2007-02-20

The Joyce Hatto hoax?

Gramophone describes the scandulous discovery as:

It was already one of the strangest stories the classical music world had witnessed. But the discovery of the late English pianist Joyce Hatto as the greatest instrumentalist almost nobody had heard of, appears to have taken a bizarre, even potentially sinister turn.

So who was Joyce Hatto? And what is this bizarre and potentially sinister story?

Joyce Hatto, a little-known pianist who stopped performing as a concert pianist in 1976, struggled with cancer, continued to record - prolifically - for a small label Concert Artist Recordings run by her husband, began to achieve cult status among some classical music critics shortly before her death in July 2006. She was hailed as "the greatest living pianist that almost no one has ever heard of" and “one of the greatest pianists Britain has ever produced.”

Yes, there had been rumours that her prolific output - well over 100 CDs - covering a wide repertoire seemed suspect, but no one had been able to substantiate the doubts. Until now.

When you put a CD in your computer and run iTune, it would usually recognise it and come up with the correct album and track information for your cataloging purpose (actually it is done by Gracenote in the background). What if you put in a Bob Dylan CD and iTune comes up with Britney Spear information? Normally you would just curse iTune for being bloody useless.

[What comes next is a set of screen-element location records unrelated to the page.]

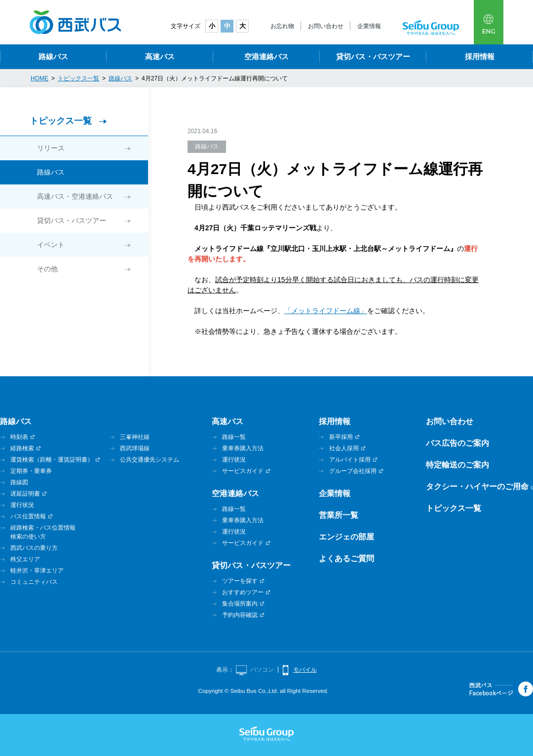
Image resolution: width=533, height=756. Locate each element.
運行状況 (22, 505)
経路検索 (22, 448)
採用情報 (480, 56)
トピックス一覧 (61, 121)
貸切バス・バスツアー (373, 56)
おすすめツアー (243, 592)
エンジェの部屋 (346, 537)
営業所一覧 (339, 515)
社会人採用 (344, 448)
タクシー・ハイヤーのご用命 (477, 486)
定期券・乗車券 (31, 471)
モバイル (305, 670)
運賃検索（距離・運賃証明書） (52, 460)
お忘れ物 (282, 26)
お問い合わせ (326, 26)
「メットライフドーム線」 (326, 311)
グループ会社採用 (353, 471)
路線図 (19, 482)
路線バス (53, 56)
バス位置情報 (28, 516)
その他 (47, 269)
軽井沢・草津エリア (37, 571)
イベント (51, 245)
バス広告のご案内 (457, 443)
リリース (51, 148)
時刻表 (19, 437)
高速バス (160, 56)
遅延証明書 (25, 494)
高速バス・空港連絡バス (75, 196)
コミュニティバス (34, 582)
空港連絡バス (266, 56)
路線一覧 (234, 437)
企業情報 (369, 26)
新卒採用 (341, 437)
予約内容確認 (240, 615)
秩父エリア (25, 559)
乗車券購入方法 (243, 448)
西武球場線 (135, 448)
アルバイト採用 (350, 460)
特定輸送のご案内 (457, 465)
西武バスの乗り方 (34, 548)
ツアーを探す (240, 581)
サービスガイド (243, 471)
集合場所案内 (240, 604)
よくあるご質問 (346, 558)
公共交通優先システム (150, 460)
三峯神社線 (135, 437)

But when someone put in a Joyce Hatto CD of Liszt's Transcendental Etudes and got instead information on the same work by a different pianist on a different label, he felt puzzled and informed a critic who reviewed for Gramophone and Classic Today.com, who concluded he smelled something fishy. Later, scientific analysis of soundwaves seemed to suggest the two were indeed identical. Soon, other cases of supposedly "plagiarism" were found.

To cut a long story short, it is now suggested that a number of Joyce Hatto CDs "were in fact copied from recordings of the same music by other pianists."

So it seems that while most of us have never (heard of or) listened to any CD by Joyce Hatto, those who have may have listened to great piano performances by someone else.

Suppose this is indeed a hoax. The not-yet-answered question is why? For money, or something else?

● Gramophone: Masterpieces Or Fakes? The Joyce Hatto Scandal
● The New York Times: A Pianist’s Recordings Draw Praise, but Were They All Hers?
● Stereophile: Was Joyce Hatto the Greatest Pianist Almost Nobody Ever Heard Of?
● MusicWeb: Hatto - the greatest pianist(s) that now everyone has heard of!
● Hiperhip: A Strange Story
● Wikipedia: Joyce Hatto

● Pristine Classical: Joyce Hatto - The Ultimate Recording Hoax
● AHRC Research: Purely coincidental? Joyce Hatto and Chopin's Mazurkas

● Concert Artist Recordings: Featured Artist: Joyce Hatto
● Boston Globe: After recording 119 CDs, a hidden jewel comes to light - Fans and critics have long overlooked pianist Joyce Hatto
● The Guardian: Obituary - Joyce Hatto

----------

From Classics Today.com:

Will The Real Joyce Hatto Please Stand Up

As I told him [Mr. Barrington-Coupea, Hatto's husband] a few days ago, either he hired an orchestra, engineers, a recording space, a conductor, and paid them all, or he did not. Even Ms. Hatto’s solo recordings were not made just by her husband alone. In short, many others were involved, and they are even credited on the booklet jackets. Let some of these parties come forward and acknowledge their participation. Let Mr. Barrington-Coupe produce receipts, schedules, or whatever documentation is in his possession.

At the heart of this whole controversy, the real question isn’t so much what Hatto and her husband may have done. It is “Why?” As I’ve already pointed out, it’s not difficult in today’s digital marketplace to engineer a fake, but there’s so little money in doing so that one can only wonder why anyone would want to bother. What on earth is the point in taking famous recordings by major artists and issuing them on a vanity label (with no international distribution) as the work of a virtually unknown recluse? The sheer level of chutzpah involved in lifting entire concerto recordings wholesale from major labels ... is either breathtaking, or simply insane.


William Barrington-Coupe did come forth and talked to the Telegraph, insisting that "my wife's virtuoso recordings are genuine", although he offered nothing whatsoever to support his point, in the face of strong evidence to the contrary.